Uncategorized document:
##document-file-name

Categorized document:
##category-slug/document-file-name

Final link:
[Look this document](##important/information)

With an anchor:
[Look this document](##important/information#legal)

The document file name must not include the sorting prefix (<int>-), and the link will not be parsed if the document doesn't exist. Spoonfeed will issue a warning in that case.

Alert Boxes

Alert boxes are blocks of text that'll be emphasized, to give the user either an important information or to warn them about something.

They are achieved by using a block quote which has on its first line either info, warn or danger.

>info
> This is an informative alert box

Videos

Spoonfeed lets you import videos, either using plain media files, or YouTube videos. This can be useful to showcase something depending on what you're documenting.

!!v[https://www.youtube.com/watch?v=Tt7bzxurJ1I]
!!v[/videos/test.mp4]

H6 Headings

Spoonfeed uses H6 headings as table and code blocks headers rather than the unused h6 block. We strongly recommend labelling all your tables & code blocks with them.

HTTP Routes

Spoonfeed has support to highlight HTTP routes, which will be really useful if you are documenting a REST API. HTTP routes should be prefixed with %%, then followed by their method in all uppercase, and then the path (which should by convention exclude base path for readability). Route parameters must be wrapped in curly brackets.

%% POST /test/path/{parameter}/yes

Codeblocks

Spoonfeed runs syntax highlighting using shiki to give some color:tm: to your code. It also shows line numbers for easier readability and referencing (Who wants to count lines to understand what that person meant by "look line 69"?).

Local resources

When embedding let's say images, it's rare to have them already hosted and you most likely have them next to your documents. When embedding a resource, if Spoonfeed detects it's a resource on the filesystem, it'll import it, optimize the resource and save it to the build folder.

Spoonfeed considers (by default, this is configurable) that all the assets will be in <workdir>/assets. For example, let's take the following image declaration:

![My Beautiful Cat](/photos/cat.jpg)

Spoonfeed will try to import the file <workdir>/assets/photos/cat.jpg, and do all the required magic in background. If the file is not found, an error will be thrown.

Building the Web interface

Spoonfeed outputs a bundled Preact application, and uses Rollup internally for bundling.

Configuration

Since there is a lot you can configure, this is documented in a separate document. See CONFIGURING.md for more details on how to configure Spoonfeed.

Development

During development you'll be able to see live changes you do to the documentation to have visual feedback about what you're doing. You can also see live changes to the configuration to some extent. Some configuration changes do require a complete restart.

spoonfeed serve

Bundling

To bundle the Preact app and get ready to deploy it, make sure your configuration is ready and run

spoonfeed bundle

The outputs will be in the build directory (unless overridden in the config). Once that's done, you have 2 methods of putting your docs online, depending on how you configured Spoonfeed:

Without server-side pre-rendering

You simply need to serve all the contents of the build folder. Just set your web server document root to that and fire it up. We recommend setting a really high cache lifetime for everything served from /dist/.

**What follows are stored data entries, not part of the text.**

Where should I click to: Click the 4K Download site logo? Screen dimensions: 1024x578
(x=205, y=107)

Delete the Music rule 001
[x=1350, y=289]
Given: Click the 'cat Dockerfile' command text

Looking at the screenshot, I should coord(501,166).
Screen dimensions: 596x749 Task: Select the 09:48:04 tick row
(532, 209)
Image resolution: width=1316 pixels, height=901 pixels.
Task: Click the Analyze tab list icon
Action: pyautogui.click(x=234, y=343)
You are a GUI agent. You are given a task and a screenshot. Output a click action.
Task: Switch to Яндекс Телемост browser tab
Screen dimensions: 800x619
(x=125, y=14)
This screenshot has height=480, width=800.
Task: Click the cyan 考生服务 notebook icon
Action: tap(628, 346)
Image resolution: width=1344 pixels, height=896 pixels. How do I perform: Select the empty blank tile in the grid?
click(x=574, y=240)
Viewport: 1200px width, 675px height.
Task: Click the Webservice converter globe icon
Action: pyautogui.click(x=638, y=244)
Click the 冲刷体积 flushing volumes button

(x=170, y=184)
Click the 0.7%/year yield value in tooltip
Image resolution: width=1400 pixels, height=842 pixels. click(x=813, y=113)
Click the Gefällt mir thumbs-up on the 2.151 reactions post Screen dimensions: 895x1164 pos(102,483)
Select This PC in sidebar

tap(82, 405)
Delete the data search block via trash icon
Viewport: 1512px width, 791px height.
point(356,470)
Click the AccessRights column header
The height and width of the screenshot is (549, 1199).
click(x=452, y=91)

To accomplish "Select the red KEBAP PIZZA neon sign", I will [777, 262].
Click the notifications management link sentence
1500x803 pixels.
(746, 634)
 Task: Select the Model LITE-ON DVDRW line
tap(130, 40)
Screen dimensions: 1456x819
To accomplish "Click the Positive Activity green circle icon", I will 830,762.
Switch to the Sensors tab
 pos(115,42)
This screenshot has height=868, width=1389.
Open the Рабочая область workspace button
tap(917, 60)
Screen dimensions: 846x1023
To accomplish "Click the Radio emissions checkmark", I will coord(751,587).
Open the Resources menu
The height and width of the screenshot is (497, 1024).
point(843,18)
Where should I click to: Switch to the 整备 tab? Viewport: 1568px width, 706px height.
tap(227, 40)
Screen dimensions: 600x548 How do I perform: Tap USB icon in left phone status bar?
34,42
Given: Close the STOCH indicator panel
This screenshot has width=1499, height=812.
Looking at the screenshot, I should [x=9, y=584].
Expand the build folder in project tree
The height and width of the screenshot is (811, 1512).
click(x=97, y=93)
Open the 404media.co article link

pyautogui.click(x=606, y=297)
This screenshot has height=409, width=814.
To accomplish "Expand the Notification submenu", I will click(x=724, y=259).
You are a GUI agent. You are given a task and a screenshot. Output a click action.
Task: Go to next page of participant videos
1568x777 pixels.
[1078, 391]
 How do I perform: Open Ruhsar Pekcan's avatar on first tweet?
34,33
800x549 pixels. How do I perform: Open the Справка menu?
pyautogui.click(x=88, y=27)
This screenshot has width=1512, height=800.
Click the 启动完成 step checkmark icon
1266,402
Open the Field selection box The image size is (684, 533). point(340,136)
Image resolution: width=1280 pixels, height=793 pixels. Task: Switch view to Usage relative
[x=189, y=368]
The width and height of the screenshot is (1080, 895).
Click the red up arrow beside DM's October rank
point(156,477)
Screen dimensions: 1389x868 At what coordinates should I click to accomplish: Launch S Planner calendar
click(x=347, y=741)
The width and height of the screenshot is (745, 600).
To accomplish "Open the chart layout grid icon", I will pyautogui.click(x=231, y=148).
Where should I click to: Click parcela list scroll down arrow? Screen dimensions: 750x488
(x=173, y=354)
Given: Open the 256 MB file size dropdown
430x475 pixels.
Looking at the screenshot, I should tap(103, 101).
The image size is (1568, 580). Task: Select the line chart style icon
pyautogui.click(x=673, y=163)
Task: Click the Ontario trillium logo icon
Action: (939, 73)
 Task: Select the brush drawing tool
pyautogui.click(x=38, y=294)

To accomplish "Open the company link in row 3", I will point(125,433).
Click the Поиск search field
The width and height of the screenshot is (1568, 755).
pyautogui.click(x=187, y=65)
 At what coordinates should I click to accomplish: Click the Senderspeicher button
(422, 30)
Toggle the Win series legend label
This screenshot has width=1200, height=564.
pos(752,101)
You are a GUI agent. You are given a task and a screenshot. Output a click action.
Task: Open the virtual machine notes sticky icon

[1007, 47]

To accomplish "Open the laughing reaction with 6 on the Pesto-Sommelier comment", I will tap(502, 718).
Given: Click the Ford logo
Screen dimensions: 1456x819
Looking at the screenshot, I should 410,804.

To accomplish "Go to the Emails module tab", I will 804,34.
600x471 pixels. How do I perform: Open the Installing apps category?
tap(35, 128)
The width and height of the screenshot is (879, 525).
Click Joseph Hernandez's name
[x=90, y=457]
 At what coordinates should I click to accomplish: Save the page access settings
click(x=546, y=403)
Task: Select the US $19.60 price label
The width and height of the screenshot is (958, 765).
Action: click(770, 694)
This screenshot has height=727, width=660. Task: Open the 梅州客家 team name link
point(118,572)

With server-side pre-rendering

If you enabled server-side pre-rendering, then Spoonfeed did output a functional Node application in the build folder. The node application is ready for production usage and contains the necessary security features for such use.

First, you need to install dependencies by running pnpm i (or the install command of your preferred package manager) in the build folder.

Then, you can fire up the server simply by running node server.js. By default, it'll listen to 0.0.0.0:80 (or 0.0.0.0:443 if SSL is enabled), but this can be changed using the following environment vars:

  • SPOONFEED_BIND_ADDR: Controls the interface Spoonfeed listens to.
  • SPOONFEED_BIND_PORT: Controls the port Spoonfeed listens to.

If HTTPS upgrades are enabled, a plain HTTP server will be listen to <SPOONFEED_BIND_ADDR>:80 and redirect incoming requests to the HTTPS server. The port cannot be changed.